**EXTRACT:**
^^^^^^^^^^^^^^^^
To accommodate this variability in customer demand, CSPs dimension their cloud infrastructure with excess capacity which is powered-up and ready to use but otherwise sitting idle. To offset the monetary and environmental impact of this idle infrastructure, CSPs offer this excess capacity in the form of preemptible instances at massive discounts (up to 90% in some cases) but with the caveat that the resource can be reclaimed by the CSP at a moment’s notice if required by a full-paying customer – a corporate choosing to use these preemptible instances is essentially trading availability guarantees for a variable but much reduced ‘Spot’ price.
HPC workloads such as running a simulation, training a deep learning model, analysing a big data set or encoding video are periodic and batch in nature and not dependent on continuous availability hence a good fit for preemptible resources. If some of the resource instances within the HPC cluster are reclaimed during processing, the workload slows but does not completely stop. Ideally though, it should be possible to quickly and seamlessly re-distribute the part of the workload that was interrupted to alternate resources at the same or a different CSP thereby ensuring that the workload still completes on time – this is possible but not easy, and an area of speciality for some 3rd party tool providers.
With the increase in availability of HPC resources twinned with the ability to closely manage cost, corporates get the opportunity to open up HPC resources to the wider organisation, enabling a wider range of teams, departments and geographically dispersed business units to access the processing power they need whilst being able to track cost and performance and focus on outcomes rather than managing operational complexity.
In a world that is speeding up, becoming more competitive, and being driven by continuous integration and continuous delivery (CI/CD), easy access to cost-effective HPC resources on-the-fly is likely to become a key requirement for any corporate wishing to stay ahead.
Considerations when leveraging cloud HPC
Running complex technical workloads in the cloud is not as simple as swiping a credit card and getting a cloud account.
Many of the companies coming to cloud HPC will be specialists in their area, and may also have cloud expertise, but will need support in composing their workloads to take advantage of the parallelism within the cloud HPC stack, and tools to help them optimise their use of cloud resources.
Such tools will need to work across both workload management and resource provisioning, balancing them to meet the corporate’s target SLAs whether that be dynamically adding more resource to complete a workload on time, or prioritising and scheduling workloads to make most effective use of resources to meet budgetary constraints.
More specifically, tools will be needed that can:
Conduct realtime analysis of workload snapshots to determine their compute requirements.
Sift through the bewildering array of 30,000 different compute resources offered by the CSPs to ensure the best fit for each individual workload whilst also abiding by any corporate policy or individual budgetary targets. Factors that may need to be taken into account when selecting appropriate resources include:
- Workloads that are limited by the number of cores they can use
- Workloads that require particular processor hardware to match the OS used within a virtual image
- Workloads that may have scaling limitations due to the nature of the application licensing model provided by the software provider(s) that may not allow for bursting above a small number of processors
- Workloads that require processor hyper-threading to be disabled and/or are dependent on bare metal servers as opposed to virtual machines to maximise performance
- Tightly-coupled workloads that have specific latency and bandwidth requirements for communication between the cluster nodes
- Workloads involving sensitive data or regulatory restrictions that require all processing to be conducted within a particular locale
- Preference for cloud resources powered via renewables to meet corporate ESG targets
Create clusters of mixed instance types, and do this x-CSP to avoid vendor lock-in and/or to circumvent constraints imposed by any single CSP when dealing with large clusters.
^^^^^^^^^^^^^^^^
**GIVEN INFORMATION:**

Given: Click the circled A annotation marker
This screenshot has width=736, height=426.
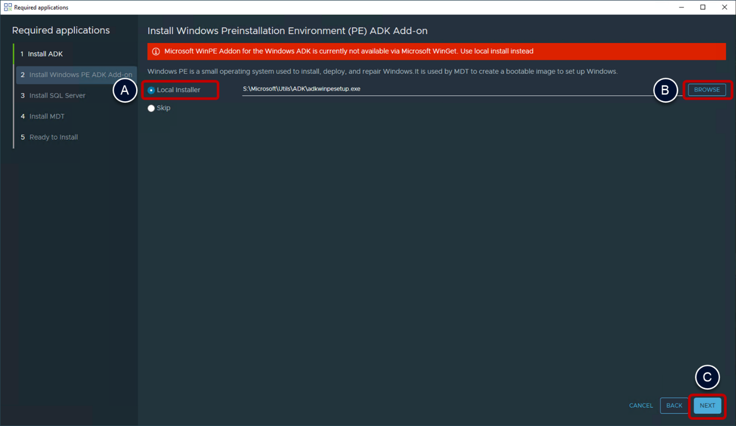Looking at the screenshot, I should [125, 90].
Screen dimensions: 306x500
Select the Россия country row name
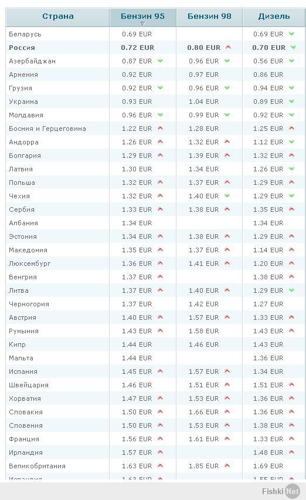click(x=22, y=48)
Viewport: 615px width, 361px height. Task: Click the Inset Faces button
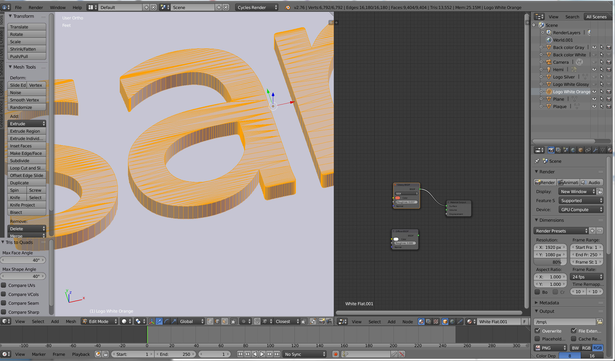point(27,146)
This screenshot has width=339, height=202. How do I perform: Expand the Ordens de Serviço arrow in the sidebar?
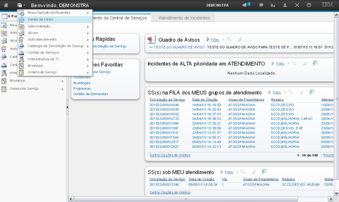point(62,89)
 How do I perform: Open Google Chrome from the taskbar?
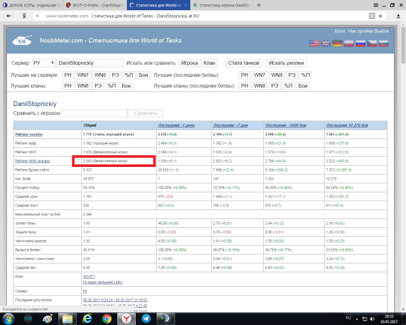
^^^^^^^^^^^^^^^^
**GOALS:**
[A] In the cloud HPC text, translate this sentence into Spanish: "Running complex technical workloads in the cloud is not as simple as swiping a credit card and getting a cloud account."
[B] Write the next part of the cloud HPC text, picking up after its final sentence.

**RESPONSES TO THE EXERCISE:**
[A] Ejecutar cargas de trabajo técnicas complejas en la nube no es tan sencillo como pasar una tarjeta de crédito y obtener una cuenta en la nube.

[B]
Ensure the workload data is available in the relevant cloud by replicating data between CSPs and locations to ensure availability should a workload need to be executed there.
Monitor when workloads start and complete to ensure that resources are not left running when no workloads are executing.
Intelligently monitor spot/preemptible instances (where used) to ensure that workload cost stays within budget as the spot pricing fluctuates with demand, and reallocate workloads seamlessly if instances are reclaimed by the CSP to ensure that the composite cluster is able to deliver against the workload targets.
Integrate into a corporate’s DevOps and CI/CD processes to enable accessibility of HPC resources more broadly across the organisation.
Provide a single view of workload status and enable users to dynamically make changes to their workloads to deliver results on time and within their project budgetary constraints.
Coordinate with any 3rd party schedulers already used by the corporate (e.g., Slurm, IBM LSF, TIBCO DataSynapse GridServer etc.) to provide a single meta system for workload submission and management across on-prem, fixed cloud and public cloud HPC resources.
Client types and associated requirements
The relative importance of these different tools and requirements will very much be determined by the type of company seeking to utilise cloud HPC, the level of resources they may already have in place and the type of workloads they need to support.
Three example client types are outlined:
Multi-national organisations and specialist corporates in sectors such as academia, engineering, life sciences, oil & gas, aircraft and automotive that already have an HPC data centre on-prem but aim to supplement it with cloud HPC resources to avoid the cost of building out and maintaining additional HPC resources themselves to increase capacity.
Such clients may use cloud resources as an extension of their existing HPC for use with all workloads, or segment and only use cloud for adhoc non-critical (and loosely coupled workloads), or perhaps just for ‘bursting’ into the cloud to deal with peaks in demand either because the planned workload exceeded expectations and bursting was needed to complete it on time (e.g., CGI rendering), or bursting was employed to speed-up execution and produce simulation results more quickly. By using the cloud as an adjunct enables these companies to extend the usefulness of their existing on-prem systems, and any new systems they deploy can be designed with less peak performance capacity by being able to burst into the cloud whenever needed.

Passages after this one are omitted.